#### Your instructions
Locate every line in the records below that contains the word "icon" and copy each of those lines.

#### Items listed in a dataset
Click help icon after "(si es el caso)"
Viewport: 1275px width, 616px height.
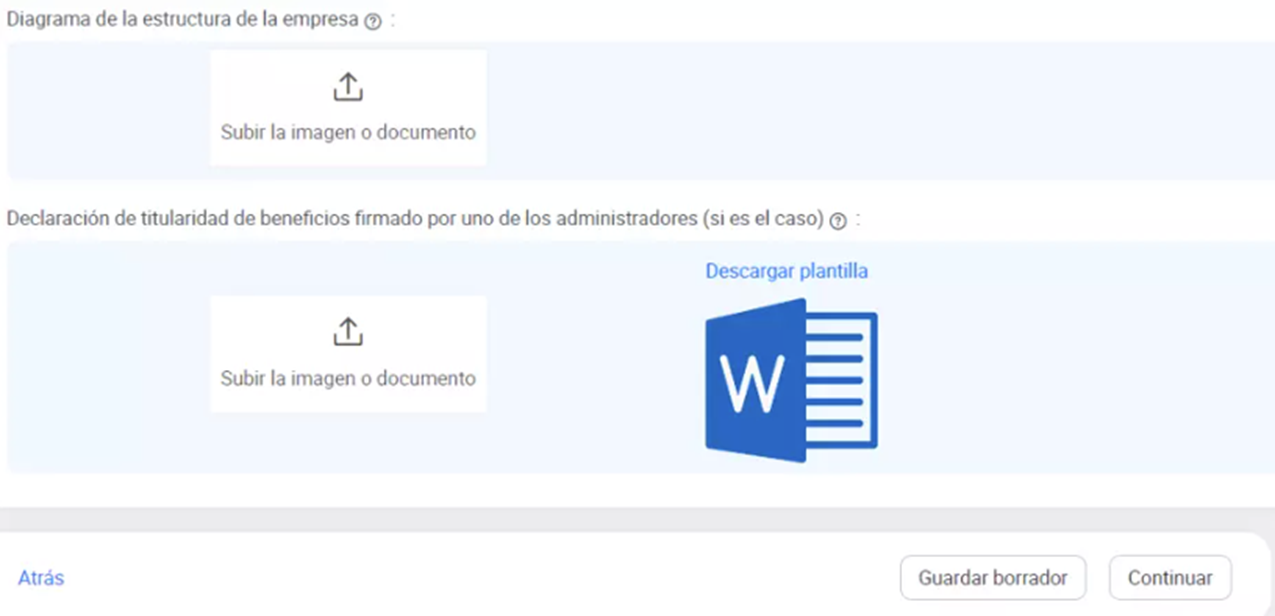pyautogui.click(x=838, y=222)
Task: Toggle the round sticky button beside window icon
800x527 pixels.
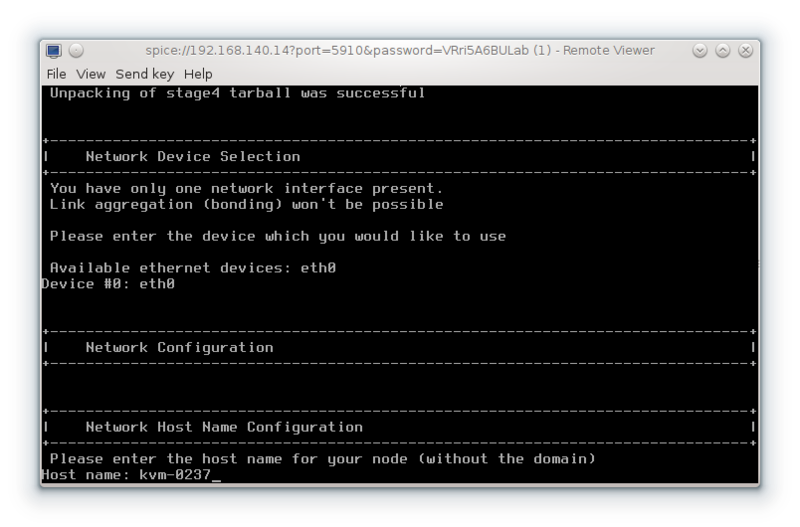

#### Written response
Click help icon after "(si es el caso)"
Task: Toggle the round sticky button beside window icon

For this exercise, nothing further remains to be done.